Cuando abandonamos Pompeya
tuvimos que renunciar a visitar su ciudad complementaria, Herculano. Los que
nos habían precedido, y nos habían aconsejado, habían insistido en que era
esencial. Pero nuestro tiempo era finito y decidimos subir a comer al Vesubio.
La gran montaña había estado ahí -y lo seguiría estando durante el resto del
viaje- y había que rendirle pleitesía. El terror que podía generar su poder de
destrucción también ejercía una atracción fatal.
Realmente, el Vesubio era el
volcán por excelencia en una zona de tradicional acción volcánica y numerosos
terremotos. La hermosura se mezclaba con la destrucción, el verdor con la
muerte, como nos había trasladado Anna Maria Ortese en El mar no baña Nápoles:
De
Portici a Cumas, esta tierra estaba sembrada de volcanes, esta ciudad, rodeada
de volcanes, las islas eran ellas mismas antiguos volcanes, y esta hermosura,
pura y dulce, de colinas y de cielo, sólo en apariencia era idílica y plácida.
Todo, aquí, olía a muerte, todo estaba profundamente corrompido y muerto, y el
miedo, sólo el miedo, vagaba entre la muchedumbre de Posillipo a Chiaia.
Siguiendo las indicaciones de un
policía, tomamos la autostrada hasta
Torre del Greco, atravesamos un pueblo y comenzamos el ascenso. En la falda del
volcán había algunas casas de recreo y algunas explotaciones agropecuarias de
buen aspecto. Lo que nos alucinaba era que la gente decidiera quedarse en un
lugar potencialmente mortífero.
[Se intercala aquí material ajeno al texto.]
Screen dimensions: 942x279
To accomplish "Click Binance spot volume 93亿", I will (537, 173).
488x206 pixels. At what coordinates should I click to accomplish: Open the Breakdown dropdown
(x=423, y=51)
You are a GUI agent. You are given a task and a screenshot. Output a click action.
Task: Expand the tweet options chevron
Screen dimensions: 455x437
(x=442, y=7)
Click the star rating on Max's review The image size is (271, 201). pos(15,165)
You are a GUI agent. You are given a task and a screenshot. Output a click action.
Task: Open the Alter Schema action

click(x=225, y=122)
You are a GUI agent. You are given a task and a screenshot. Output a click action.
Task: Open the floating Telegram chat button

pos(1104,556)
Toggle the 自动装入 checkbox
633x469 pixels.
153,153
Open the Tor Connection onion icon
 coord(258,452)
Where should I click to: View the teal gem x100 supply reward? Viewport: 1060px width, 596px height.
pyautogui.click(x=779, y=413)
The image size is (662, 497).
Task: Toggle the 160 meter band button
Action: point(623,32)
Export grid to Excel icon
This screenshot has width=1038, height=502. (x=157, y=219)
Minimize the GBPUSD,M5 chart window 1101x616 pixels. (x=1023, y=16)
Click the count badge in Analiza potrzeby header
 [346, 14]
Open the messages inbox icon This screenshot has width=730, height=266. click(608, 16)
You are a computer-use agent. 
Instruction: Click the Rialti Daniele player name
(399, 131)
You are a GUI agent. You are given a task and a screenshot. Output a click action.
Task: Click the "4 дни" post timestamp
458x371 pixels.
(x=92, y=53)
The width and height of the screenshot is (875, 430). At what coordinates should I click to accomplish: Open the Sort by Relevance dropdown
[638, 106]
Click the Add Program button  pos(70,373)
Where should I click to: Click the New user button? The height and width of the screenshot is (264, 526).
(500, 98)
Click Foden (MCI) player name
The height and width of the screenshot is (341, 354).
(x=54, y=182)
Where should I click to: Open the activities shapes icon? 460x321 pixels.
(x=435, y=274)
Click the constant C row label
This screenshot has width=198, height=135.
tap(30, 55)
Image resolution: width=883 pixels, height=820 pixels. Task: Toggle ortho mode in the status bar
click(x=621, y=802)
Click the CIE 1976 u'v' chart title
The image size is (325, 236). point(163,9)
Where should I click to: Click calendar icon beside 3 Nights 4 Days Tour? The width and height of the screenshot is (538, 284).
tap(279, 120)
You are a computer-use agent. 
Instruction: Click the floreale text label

La guía informaba de que aproximadamente medio
millón de personas vivía en la denominada zona
roja. Los que estaban en ella serían los principales afectados en caso de
erupción. En los últimos dos mil años ha habido más de treinta erupciones y la
última databa de 1944. Aun así, los incentivos del gobierno para despejar la
zona han sido prácticamente infructuosos.